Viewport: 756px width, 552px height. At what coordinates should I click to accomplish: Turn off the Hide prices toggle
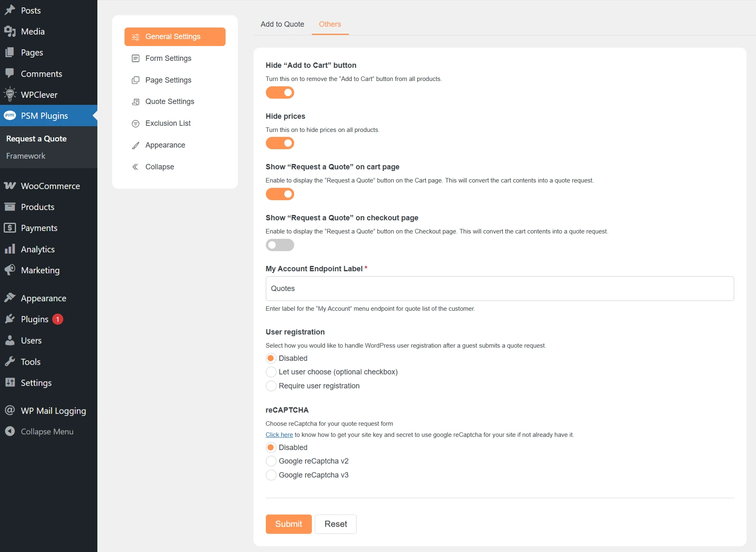(280, 143)
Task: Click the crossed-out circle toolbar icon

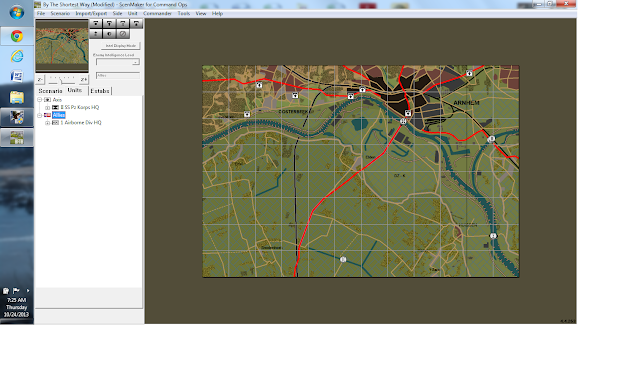Action: point(123,34)
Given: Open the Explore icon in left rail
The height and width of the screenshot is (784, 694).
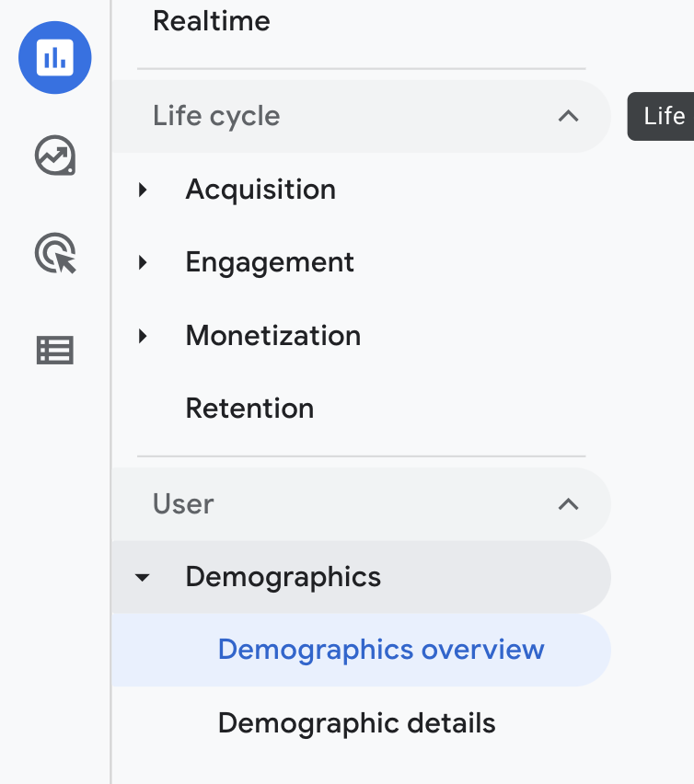Looking at the screenshot, I should pos(55,156).
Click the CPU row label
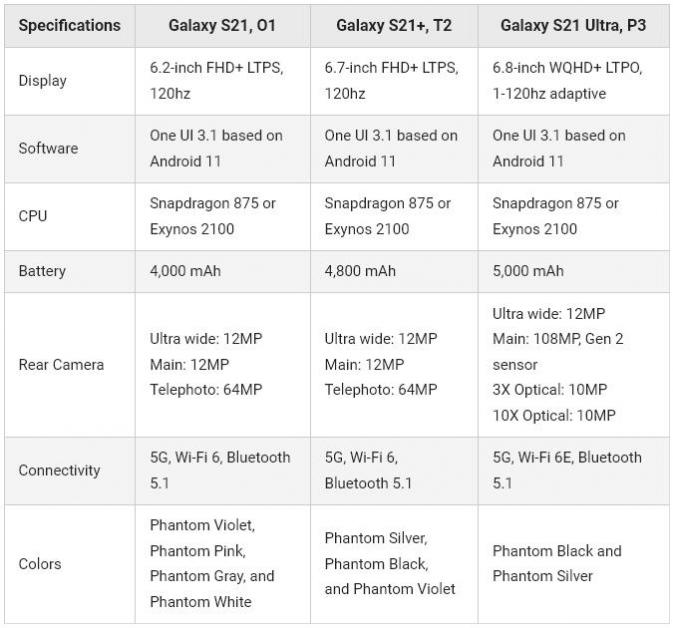The image size is (673, 628). pos(33,216)
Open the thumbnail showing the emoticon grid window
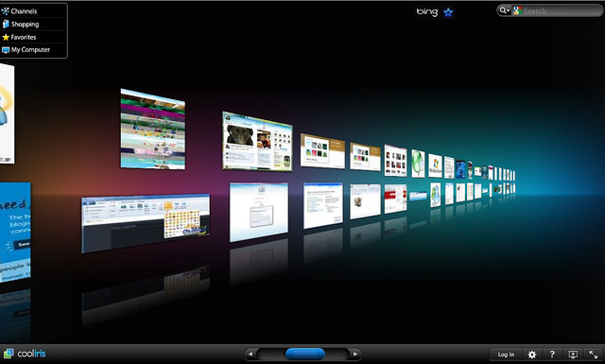 click(x=146, y=223)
- - - -
### Task statement
Would you set down each line of the data exactly, with no images included?

### Response below
Viewport: 756px width, 552px height. At what coordinates should I click to accomplish: Turn off the Hide prices toggle
(280, 143)
Task: Click the crossed-out circle toolbar icon

Action: point(123,34)
Given: Open the Explore icon in left rail
The height and width of the screenshot is (784, 694).
Looking at the screenshot, I should pos(55,156).
Click the CPU row label
The image size is (673, 628). pos(33,216)
Open the thumbnail showing the emoticon grid window
 click(x=146, y=223)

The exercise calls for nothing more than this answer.